An RDFResource is an anything that can be a subject of an RDFTriple.

[NoInterfaceObject]
interface RDFResource : RDFNode {
    readonly attribute stringifier DOMString value;
};
Attributes
value of type stringifier DOMString, readonly
The value of an RDFResource is either a string that represents an IRI or an identifier of a BlankNode.
No exceptions.

4.2.2 IRI References

An IRI Reference in the RDFa API points to a resource and is further defined in [IRI].

[NoInterfaceObject]
interface IRI : RDFResource {
};

4.2.3 RDF Literals

An RDF Literal is an RDF Resource that represents lexical values in RDFa data. The two RDF Literals provided via the RDFa API are PlainLiterals and TypedLiterals. For a given RDF Literal, either language or type information can be provided. If the type is set, the RDF Literal is a Typed Literal. If a type is not set, it is a PlainLiteral.

PlainLiteral
RDF Literals that may contain language information about the given text. The language is specified as a text string as specified in [BCP47] (e.g., 'en', 'fr', 'de').
TypedLiteral
RDF Literals that contain type information about the given text. The type is always specified in the form of an IRI Reference (e.g., http://www.w3.org/2001/XMLSchema#DateTime).
PlainLiterals

PlainLiterals have a string value and may specify a language.

[NoInterfaceObject]
interface PlainLiteral : RDFNode {
    readonly attribute stringifier DOMString value;
    readonly attribute DOMString             language;
};
Attributes
language of type DOMString, readonly
A language string as defined in [BCP47], normalized to lowercase.
No exceptions.
value of type stringifier DOMString, readonly
The lexical value of the literal encoded in the character encoding of the source document. The value is extracted from an RDFa document using the algorithm defined in the RDFa Core Specification [RDFA-CORE], Section 7.5: Sequence, Step 11.
No exceptions.
Example

This section is non-normative.

The following example demonstrates a few common use cases of the PlainLiteral type.

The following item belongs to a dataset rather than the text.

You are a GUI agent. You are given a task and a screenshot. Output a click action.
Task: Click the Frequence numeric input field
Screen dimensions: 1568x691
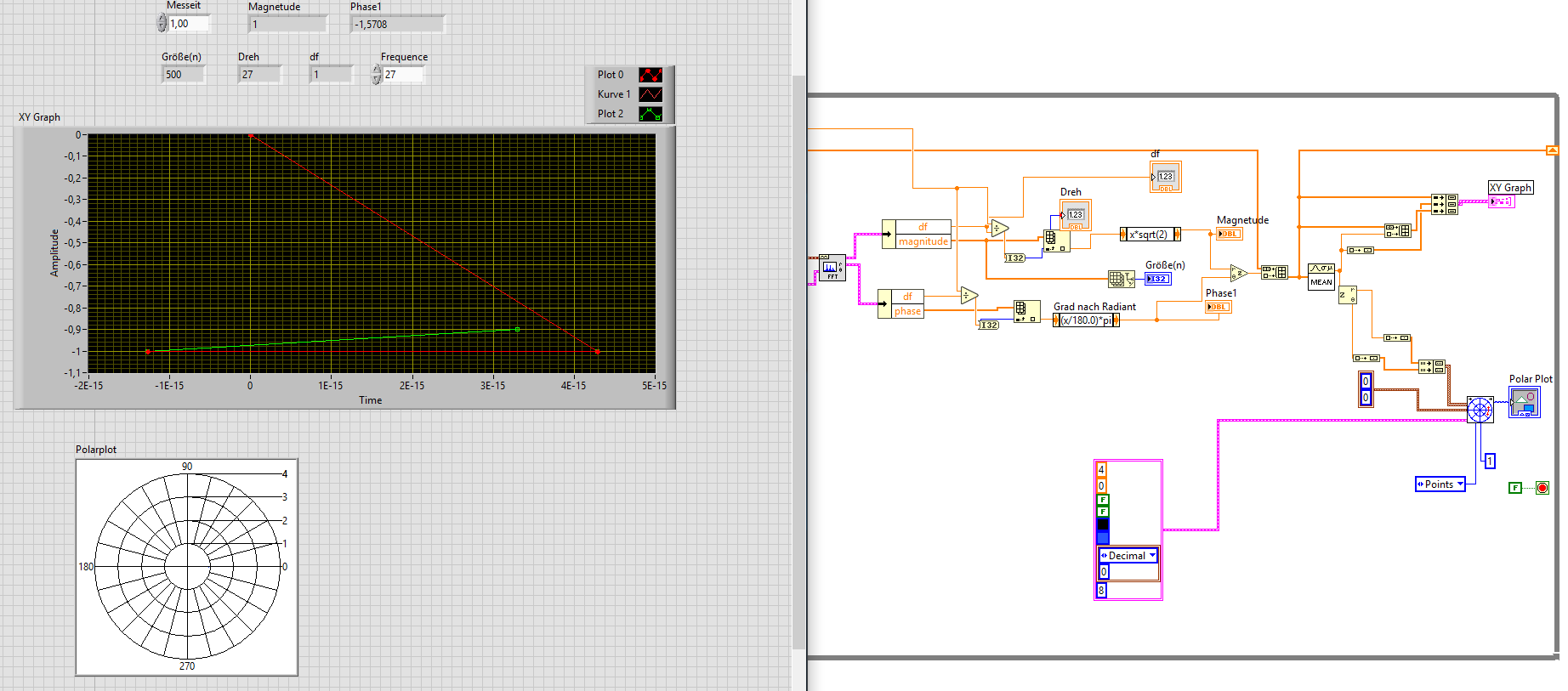pyautogui.click(x=403, y=75)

// Create a new PlainLiteral using the DataStore's createPlainLiteral interface
var literal = document.data.store.createPlainLiteral("Harry Potter and the Half-Blood Prince", "en");

// The API supports conversion of PlainLiterals to native language string types
var str = literal.toString();
// At this point, str is equivalent to "Harry Potter and the Half-Blood Prince"

// The API supports attribute-based access of PlainLiteral values, the native type
// of a PlainLiteral value is a DOMString.
var val = literal.value
// At this point, val is equivalent to "Harry Potter and the Half-Blood Prince"

// The API supports attribute-based access of PlainLiteral language values, the
// native type of a PlainLiteral language value is a DOMString
var lang = literal.language;
// At this point, lang is equivalent to "en"
Typed Literals

A TypedLiteral has a string value and a datatype specified as an IRI Reference. TypedLiterals can be converted into native language datatypes of the implementing programming language by registering a Typed Literal Converter as defined later in the specification.

The datatype's IRI reference specifies the datatype of the text value, e.g., xsd:DataTime or xsd:boolean.

The RDFa API provides a method to explicitly convert TypedLiteral values to native datatypes supported by the host programming language. Developers may write their own Typed Literal Converters in order to convert an RDFLiteral into a native language type. The converters are registered by using the registerTypeConversion() method. Default TypedLiteral converters must be supported by the RDFa API implementation for the following XML Schema datatypes:

  • xsd:string
  • xsd:boolean
  • xsd:float
  • xsd:double
  • xsd:boolean
  • xsd:integer
  • xsd:long
  • xsd:date
  • xsd:time
  • xsd:dateTime
[NoInterfaceObject]
interface TypedLiteral : RDFNode {
    readonly attribute stringifier DOMString value;
    readonly attribute IRI                   type;
    any valueOf ();
};
Attributes
type of type IRI, readonly
A datatype identified by an IRI reference
No exceptions.
value of type stringifier DOMString, readonly
The lexical value of the literal encoded in the character encoding of the source document. The value is extracted from an RDFa document using the algorithm defined in the RDFa Core Specification [RDFA-CORE], Section 7.5: Sequence, Step 11.
No exceptions.
Methods
valueOf
Returns a native language representation of this literal. The type conversion should be performed by translating the value of the literal using the IRI reference of the datatype to the closest native datatype in the programming language.
No parameters.
No exceptions.
Return type: any
Example

This section is non-normative.

The following example demonstrates how a TypedLiteral representing a date is automatically converted to ECMAScript's native DateTime object.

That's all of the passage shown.